What made you decide to pursue research?

Before my PhD, I did NatSci in Cambridge, and my favourite part of the degree was my third-year research project (I worked on tobacco plants and their interactions with parasites and symbionts). I also did a summer project in the Biochemistry department, and I found it much calmer than term-time work! So, I knew that I enjoyed being in the lab, and having the freedom to schedule my experiments and timetable. I was also very keen to work on a project that seemed worthwhile, where I could work on something that was interesting not just scientifically, but also because advancements in the field can lead to real-life benefits for people.

What would be your advice to aspiring researchers?
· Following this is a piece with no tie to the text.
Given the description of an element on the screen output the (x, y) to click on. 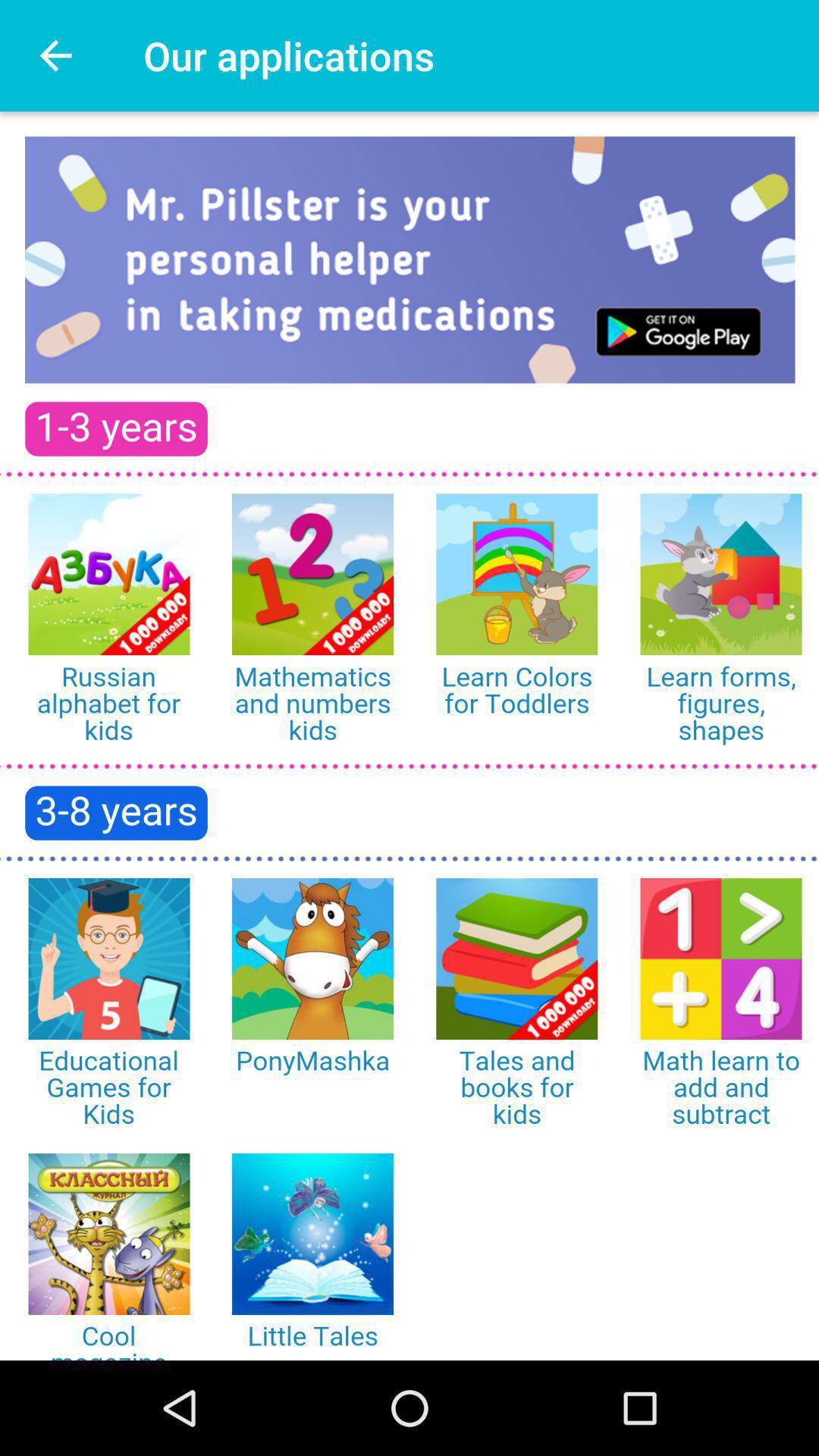
choose app (409, 735)
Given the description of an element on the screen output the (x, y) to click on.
My advice would be to dive in and try to find out what a particular field is like. You can go to local conferences or find seminars on talks.cam (just email the organiser if it isn’t clear whether undergrads are allowed), and although you might not understand everything, this can give you a really good idea what people are getting up to day-to-day. It’s also a chance to meet academics who might be willing to host you for a summer project (or even a master’s or PhD).

The skills that are important in research are totally different from what you are examined on at undergrad, especially in the first and second years. It will matter much more that you are determined, organised and hard-working than that you can memorise a lot of material! That being said, PhD funding is often conditional on getting a 2:1 in your finals. If you have your heart set on research, remember that there are lots of routes in, and don’t be discouraged if you don’t get a PhD offer straight away. You can do a research masters, or apply for research assistant jobs. If you can do a placement or short term job in a lab before you apply for a PhD there, you will also get the chance to find out whether you get on with your colleagues, supervisor, and the type of work. A PhD is a big commitment, so it’s worth being sure that you can work with your supervisor (and that they have the same definition of “weekend” as you!).